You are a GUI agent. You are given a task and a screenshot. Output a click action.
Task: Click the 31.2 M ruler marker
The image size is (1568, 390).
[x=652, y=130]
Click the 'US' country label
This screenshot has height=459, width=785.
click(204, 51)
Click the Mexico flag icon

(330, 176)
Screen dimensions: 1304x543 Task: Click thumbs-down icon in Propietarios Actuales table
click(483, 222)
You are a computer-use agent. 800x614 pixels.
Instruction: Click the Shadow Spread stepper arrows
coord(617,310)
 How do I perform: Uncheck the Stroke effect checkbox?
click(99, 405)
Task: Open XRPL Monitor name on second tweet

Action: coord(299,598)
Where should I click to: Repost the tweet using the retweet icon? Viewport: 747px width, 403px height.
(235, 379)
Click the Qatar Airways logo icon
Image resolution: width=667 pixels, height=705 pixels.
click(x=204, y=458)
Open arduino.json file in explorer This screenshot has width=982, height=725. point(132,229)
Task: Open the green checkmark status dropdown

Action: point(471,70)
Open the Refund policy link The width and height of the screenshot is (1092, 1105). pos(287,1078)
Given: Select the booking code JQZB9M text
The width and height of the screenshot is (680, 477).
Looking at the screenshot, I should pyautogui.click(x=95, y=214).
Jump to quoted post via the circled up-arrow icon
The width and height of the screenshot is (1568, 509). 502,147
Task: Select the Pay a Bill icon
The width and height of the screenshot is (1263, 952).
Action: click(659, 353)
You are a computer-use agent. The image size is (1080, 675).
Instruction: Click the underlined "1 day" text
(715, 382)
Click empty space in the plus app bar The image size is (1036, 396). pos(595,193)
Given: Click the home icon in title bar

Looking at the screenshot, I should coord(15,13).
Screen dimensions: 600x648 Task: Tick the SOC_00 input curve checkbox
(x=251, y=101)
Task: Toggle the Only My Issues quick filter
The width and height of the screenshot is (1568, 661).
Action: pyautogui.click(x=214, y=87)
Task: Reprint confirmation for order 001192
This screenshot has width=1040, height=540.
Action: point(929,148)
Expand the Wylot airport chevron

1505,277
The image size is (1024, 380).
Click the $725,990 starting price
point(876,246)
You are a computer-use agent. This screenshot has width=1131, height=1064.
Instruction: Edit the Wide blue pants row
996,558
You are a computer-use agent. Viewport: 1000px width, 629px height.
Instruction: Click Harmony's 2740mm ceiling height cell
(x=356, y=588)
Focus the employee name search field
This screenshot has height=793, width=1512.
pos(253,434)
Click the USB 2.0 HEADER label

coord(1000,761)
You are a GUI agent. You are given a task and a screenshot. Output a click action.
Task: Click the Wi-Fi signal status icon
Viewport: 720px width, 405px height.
+ + + + +
**Task description**
Pick out every line in the records above that contains the word "pixels", matching case exactly, and copy each of those lines.

**Task answer**
You are a computer-use agent. 800x614 pixels.
Image resolution: width=667 pixels, height=705 pixels.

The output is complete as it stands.